------ DATA RECORDS ------

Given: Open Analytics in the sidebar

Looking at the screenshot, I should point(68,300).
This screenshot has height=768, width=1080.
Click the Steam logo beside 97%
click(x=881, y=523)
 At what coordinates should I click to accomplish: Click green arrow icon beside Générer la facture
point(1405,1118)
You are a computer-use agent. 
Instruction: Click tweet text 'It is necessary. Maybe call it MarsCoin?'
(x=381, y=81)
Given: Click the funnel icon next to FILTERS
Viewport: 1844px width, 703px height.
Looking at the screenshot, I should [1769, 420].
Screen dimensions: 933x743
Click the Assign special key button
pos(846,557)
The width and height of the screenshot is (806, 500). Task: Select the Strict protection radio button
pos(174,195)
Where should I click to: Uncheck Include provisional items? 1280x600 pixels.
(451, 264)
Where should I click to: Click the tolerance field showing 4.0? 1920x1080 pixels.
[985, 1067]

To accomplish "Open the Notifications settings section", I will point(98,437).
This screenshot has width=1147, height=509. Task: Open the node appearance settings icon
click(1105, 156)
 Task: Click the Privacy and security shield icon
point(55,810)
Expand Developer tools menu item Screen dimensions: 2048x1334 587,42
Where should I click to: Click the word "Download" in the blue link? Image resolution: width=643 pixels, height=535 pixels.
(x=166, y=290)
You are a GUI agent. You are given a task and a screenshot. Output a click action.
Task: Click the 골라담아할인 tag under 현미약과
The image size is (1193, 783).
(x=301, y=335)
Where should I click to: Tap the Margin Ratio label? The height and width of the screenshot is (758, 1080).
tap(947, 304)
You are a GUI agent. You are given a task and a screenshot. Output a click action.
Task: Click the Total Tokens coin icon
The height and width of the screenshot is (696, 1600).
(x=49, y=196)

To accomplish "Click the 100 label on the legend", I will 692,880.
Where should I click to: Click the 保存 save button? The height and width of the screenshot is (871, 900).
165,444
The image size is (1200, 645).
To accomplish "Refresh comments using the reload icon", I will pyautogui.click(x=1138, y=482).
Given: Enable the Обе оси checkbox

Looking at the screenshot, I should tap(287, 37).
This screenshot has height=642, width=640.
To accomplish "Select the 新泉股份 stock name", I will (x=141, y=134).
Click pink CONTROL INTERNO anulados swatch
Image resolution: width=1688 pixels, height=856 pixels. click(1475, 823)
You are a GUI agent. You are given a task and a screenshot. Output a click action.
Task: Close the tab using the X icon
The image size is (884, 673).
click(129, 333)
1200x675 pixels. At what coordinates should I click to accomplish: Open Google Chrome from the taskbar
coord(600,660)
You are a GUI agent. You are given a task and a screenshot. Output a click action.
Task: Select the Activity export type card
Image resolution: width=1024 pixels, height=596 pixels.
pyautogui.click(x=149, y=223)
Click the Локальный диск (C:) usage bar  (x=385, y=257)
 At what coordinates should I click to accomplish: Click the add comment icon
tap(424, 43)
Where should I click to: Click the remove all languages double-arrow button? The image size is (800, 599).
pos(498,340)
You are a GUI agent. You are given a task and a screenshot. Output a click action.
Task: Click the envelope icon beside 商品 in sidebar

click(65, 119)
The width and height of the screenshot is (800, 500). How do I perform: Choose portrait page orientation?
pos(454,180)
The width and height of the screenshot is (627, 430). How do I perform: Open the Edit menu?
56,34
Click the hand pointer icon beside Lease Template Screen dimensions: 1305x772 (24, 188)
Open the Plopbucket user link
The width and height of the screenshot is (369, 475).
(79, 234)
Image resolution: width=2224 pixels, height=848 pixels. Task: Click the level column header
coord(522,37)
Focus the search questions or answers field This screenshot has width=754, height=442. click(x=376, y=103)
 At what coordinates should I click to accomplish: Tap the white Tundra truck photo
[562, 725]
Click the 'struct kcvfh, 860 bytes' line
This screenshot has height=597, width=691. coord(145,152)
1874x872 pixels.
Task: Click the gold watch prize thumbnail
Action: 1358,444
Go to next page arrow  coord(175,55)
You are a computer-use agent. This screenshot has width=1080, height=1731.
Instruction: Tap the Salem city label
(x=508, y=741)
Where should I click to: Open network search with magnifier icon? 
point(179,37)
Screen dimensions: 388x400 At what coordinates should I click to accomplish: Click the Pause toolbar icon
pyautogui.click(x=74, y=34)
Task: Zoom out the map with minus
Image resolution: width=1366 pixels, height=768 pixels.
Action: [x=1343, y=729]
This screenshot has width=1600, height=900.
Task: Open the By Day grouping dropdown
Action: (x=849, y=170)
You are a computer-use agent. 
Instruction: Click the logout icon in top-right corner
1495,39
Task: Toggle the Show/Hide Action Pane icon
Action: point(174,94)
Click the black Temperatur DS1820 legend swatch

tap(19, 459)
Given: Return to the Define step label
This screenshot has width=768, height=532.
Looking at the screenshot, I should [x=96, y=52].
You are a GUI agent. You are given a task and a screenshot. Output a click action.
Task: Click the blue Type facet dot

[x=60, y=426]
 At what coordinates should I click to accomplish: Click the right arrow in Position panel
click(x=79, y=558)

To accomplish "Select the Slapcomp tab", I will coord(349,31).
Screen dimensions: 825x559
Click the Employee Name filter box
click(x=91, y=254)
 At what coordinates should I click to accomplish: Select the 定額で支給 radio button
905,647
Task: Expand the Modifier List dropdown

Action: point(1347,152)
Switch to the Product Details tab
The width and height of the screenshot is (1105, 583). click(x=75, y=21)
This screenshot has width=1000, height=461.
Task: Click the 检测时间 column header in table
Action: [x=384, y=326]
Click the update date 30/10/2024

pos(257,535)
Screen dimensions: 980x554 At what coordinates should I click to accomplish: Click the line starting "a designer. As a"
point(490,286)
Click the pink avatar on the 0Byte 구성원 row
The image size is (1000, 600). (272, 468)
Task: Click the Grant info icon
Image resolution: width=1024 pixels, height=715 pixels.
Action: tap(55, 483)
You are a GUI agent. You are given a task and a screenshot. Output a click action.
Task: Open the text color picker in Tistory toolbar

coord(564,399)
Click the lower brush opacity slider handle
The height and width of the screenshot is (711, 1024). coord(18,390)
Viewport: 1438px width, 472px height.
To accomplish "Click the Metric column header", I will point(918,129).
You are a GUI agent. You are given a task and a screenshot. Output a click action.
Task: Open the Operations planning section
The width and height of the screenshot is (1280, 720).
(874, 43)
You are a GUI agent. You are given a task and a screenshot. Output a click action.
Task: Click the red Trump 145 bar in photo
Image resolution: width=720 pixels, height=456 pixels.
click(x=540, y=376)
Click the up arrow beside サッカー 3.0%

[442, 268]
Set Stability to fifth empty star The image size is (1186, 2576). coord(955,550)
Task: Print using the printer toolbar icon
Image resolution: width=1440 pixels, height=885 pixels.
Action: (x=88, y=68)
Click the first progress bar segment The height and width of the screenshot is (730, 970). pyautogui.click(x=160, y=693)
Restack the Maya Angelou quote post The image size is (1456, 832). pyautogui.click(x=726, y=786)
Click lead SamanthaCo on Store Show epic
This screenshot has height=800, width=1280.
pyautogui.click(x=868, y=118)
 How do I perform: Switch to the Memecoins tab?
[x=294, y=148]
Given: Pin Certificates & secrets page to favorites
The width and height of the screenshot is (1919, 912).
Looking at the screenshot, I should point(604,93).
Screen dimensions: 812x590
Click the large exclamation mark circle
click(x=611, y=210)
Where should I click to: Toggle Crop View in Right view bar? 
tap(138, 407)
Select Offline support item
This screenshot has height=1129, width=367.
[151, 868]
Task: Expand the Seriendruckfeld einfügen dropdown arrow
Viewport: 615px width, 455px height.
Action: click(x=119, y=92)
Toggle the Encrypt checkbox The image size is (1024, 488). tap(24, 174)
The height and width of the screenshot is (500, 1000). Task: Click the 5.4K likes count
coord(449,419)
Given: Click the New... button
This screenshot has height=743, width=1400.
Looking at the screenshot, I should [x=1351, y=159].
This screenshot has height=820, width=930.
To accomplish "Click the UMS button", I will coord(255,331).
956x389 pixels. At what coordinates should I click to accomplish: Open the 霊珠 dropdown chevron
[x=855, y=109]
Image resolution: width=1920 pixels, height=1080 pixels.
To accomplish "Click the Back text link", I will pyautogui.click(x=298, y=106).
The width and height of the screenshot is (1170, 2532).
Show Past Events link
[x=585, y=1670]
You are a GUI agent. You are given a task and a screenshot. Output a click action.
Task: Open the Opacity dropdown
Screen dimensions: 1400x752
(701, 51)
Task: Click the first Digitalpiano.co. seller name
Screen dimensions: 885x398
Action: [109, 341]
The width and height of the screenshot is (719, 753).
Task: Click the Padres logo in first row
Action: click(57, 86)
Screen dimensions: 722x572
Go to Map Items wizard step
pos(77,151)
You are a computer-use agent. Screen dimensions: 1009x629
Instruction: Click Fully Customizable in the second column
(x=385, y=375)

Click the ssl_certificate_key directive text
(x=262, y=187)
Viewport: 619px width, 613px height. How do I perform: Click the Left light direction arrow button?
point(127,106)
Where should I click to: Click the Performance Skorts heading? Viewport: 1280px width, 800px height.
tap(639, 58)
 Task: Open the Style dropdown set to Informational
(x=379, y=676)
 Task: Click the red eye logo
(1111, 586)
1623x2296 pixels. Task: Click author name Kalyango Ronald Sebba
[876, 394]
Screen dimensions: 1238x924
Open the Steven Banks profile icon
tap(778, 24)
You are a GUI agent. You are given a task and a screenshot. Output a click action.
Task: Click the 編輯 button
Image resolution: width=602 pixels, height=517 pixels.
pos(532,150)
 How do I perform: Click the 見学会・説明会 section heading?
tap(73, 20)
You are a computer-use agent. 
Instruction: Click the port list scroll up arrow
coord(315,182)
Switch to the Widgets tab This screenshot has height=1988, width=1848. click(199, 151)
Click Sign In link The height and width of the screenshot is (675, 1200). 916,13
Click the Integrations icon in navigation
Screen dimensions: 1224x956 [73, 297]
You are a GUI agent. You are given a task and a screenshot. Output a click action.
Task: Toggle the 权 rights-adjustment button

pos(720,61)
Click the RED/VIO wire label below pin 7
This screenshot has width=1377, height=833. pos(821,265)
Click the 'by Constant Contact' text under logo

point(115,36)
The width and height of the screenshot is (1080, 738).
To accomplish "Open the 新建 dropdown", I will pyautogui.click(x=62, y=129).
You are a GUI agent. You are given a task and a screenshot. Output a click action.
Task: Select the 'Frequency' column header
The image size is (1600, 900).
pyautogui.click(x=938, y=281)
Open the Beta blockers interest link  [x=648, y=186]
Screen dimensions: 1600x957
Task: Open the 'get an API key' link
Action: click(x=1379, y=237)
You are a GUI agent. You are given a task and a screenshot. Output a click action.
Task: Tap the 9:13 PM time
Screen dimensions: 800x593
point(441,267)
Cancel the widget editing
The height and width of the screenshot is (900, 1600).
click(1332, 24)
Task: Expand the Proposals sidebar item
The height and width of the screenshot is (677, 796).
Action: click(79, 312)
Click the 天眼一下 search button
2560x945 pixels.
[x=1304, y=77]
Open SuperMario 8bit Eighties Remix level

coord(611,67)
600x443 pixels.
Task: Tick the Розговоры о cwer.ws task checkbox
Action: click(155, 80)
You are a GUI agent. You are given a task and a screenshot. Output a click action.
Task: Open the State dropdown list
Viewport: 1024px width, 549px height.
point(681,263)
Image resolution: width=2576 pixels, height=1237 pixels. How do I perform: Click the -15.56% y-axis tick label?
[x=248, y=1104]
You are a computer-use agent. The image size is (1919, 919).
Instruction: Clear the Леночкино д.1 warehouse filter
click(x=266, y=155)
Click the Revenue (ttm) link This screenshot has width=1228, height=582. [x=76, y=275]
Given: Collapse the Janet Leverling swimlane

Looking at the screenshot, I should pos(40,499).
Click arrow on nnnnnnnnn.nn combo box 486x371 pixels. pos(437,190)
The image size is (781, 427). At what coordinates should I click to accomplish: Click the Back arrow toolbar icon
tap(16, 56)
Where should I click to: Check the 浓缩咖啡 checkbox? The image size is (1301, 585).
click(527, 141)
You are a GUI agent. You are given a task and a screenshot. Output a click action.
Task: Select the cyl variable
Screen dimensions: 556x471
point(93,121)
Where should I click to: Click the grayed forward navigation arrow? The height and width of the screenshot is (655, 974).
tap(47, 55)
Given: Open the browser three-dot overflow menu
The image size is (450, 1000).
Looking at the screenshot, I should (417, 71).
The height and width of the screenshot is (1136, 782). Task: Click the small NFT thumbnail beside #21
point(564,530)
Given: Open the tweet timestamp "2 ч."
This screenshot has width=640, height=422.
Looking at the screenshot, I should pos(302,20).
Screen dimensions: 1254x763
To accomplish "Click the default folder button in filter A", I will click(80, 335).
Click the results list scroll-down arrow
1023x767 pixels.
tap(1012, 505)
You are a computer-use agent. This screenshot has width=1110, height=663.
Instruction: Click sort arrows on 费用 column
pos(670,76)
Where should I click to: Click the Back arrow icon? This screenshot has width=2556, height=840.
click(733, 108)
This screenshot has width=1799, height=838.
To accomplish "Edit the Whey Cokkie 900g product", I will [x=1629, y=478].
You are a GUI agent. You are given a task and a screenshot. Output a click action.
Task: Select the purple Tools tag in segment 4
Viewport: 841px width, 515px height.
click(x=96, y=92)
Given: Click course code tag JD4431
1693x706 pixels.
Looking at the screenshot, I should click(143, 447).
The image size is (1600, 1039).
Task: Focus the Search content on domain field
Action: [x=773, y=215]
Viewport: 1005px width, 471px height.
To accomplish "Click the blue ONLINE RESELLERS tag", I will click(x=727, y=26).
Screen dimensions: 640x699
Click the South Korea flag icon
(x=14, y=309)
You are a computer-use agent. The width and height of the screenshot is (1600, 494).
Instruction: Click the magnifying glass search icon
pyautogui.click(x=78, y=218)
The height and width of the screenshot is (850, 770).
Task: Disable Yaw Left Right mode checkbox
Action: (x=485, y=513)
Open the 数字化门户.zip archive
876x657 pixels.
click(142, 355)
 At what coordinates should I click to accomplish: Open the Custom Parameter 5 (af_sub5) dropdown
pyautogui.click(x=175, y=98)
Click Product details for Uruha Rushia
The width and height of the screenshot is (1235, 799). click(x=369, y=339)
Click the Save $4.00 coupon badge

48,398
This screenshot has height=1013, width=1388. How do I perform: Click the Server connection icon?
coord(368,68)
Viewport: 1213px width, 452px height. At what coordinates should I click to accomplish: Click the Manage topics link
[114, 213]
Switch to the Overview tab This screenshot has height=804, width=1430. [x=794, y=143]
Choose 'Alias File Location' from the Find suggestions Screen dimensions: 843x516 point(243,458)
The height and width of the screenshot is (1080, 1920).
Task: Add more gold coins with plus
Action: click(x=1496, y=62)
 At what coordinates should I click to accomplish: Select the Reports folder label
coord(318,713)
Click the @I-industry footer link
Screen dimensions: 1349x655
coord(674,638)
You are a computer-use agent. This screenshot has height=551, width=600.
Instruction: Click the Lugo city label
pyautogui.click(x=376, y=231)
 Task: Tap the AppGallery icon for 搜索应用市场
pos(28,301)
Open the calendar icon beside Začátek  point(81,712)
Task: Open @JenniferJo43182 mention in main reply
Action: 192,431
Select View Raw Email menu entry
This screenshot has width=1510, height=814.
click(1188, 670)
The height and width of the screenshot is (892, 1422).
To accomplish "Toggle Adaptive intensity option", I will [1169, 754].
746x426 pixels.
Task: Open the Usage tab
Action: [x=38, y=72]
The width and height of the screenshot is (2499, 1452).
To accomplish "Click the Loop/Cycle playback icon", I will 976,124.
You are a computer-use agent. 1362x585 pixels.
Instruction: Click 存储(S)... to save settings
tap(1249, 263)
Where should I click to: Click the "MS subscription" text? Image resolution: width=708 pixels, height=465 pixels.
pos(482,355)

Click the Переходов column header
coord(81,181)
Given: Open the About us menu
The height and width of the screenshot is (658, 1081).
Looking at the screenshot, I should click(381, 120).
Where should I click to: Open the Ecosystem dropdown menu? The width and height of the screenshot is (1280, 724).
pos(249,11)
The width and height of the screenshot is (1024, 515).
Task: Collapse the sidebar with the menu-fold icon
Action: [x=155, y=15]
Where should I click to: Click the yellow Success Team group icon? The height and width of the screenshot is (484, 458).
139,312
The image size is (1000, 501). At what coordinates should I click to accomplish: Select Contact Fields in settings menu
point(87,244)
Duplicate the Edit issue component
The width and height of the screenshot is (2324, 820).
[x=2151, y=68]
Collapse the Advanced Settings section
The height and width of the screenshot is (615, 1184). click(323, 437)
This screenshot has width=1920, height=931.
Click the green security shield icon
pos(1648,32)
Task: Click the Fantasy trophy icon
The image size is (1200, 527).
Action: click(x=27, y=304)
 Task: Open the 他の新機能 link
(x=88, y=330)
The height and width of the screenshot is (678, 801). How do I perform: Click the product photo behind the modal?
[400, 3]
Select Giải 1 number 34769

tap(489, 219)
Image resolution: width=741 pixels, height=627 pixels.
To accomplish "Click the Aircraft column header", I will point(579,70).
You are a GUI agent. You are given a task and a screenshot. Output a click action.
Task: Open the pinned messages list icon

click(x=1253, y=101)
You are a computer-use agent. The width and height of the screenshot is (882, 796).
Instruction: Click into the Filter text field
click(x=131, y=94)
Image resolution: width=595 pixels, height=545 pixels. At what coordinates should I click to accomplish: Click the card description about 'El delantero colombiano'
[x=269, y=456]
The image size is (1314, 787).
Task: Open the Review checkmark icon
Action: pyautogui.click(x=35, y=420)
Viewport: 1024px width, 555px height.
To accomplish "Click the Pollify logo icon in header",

------

Set down, exactly as they appear above, all lines from the one that has "Click arrow on" down to the one that has "Given: Click course code tag JD4431", including those two and no others.

RESPONSE AREA:
Click arrow on nnnnnnnnn.nn combo box 486x371 pixels. pos(437,190)
The image size is (781, 427). At what coordinates should I click to accomplish: Click the Back arrow toolbar icon
tap(16, 56)
Where should I click to: Check the 浓缩咖啡 checkbox? The image size is (1301, 585).
click(527, 141)
You are a GUI agent. You are given a task and a screenshot. Output a click action.
Task: Select the cyl variable
Screen dimensions: 556x471
point(93,121)
Where should I click to: Click the grayed forward navigation arrow? The height and width of the screenshot is (655, 974).
tap(47, 55)
Given: Open the browser three-dot overflow menu
The image size is (450, 1000).
Looking at the screenshot, I should (417, 71).
The height and width of the screenshot is (1136, 782). Task: Click the small NFT thumbnail beside #21
point(564,530)
Given: Open the tweet timestamp "2 ч."
This screenshot has width=640, height=422.
Looking at the screenshot, I should pos(302,20).
Screen dimensions: 1254x763
To accomplish "Click the default folder button in filter A", I will click(80, 335).
Click the results list scroll-down arrow
1023x767 pixels.
tap(1012, 505)
You are a computer-use agent. This screenshot has width=1110, height=663.
Instruction: Click sort arrows on 费用 column
pos(670,76)
Where should I click to: Click the Back arrow icon? This screenshot has width=2556, height=840.
click(733, 108)
This screenshot has width=1799, height=838.
To accomplish "Edit the Whey Cokkie 900g product", I will [x=1629, y=478].
You are a GUI agent. You are given a task and a screenshot. Output a click action.
Task: Select the purple Tools tag in segment 4
Viewport: 841px width, 515px height.
click(x=96, y=92)
Given: Click course code tag JD4431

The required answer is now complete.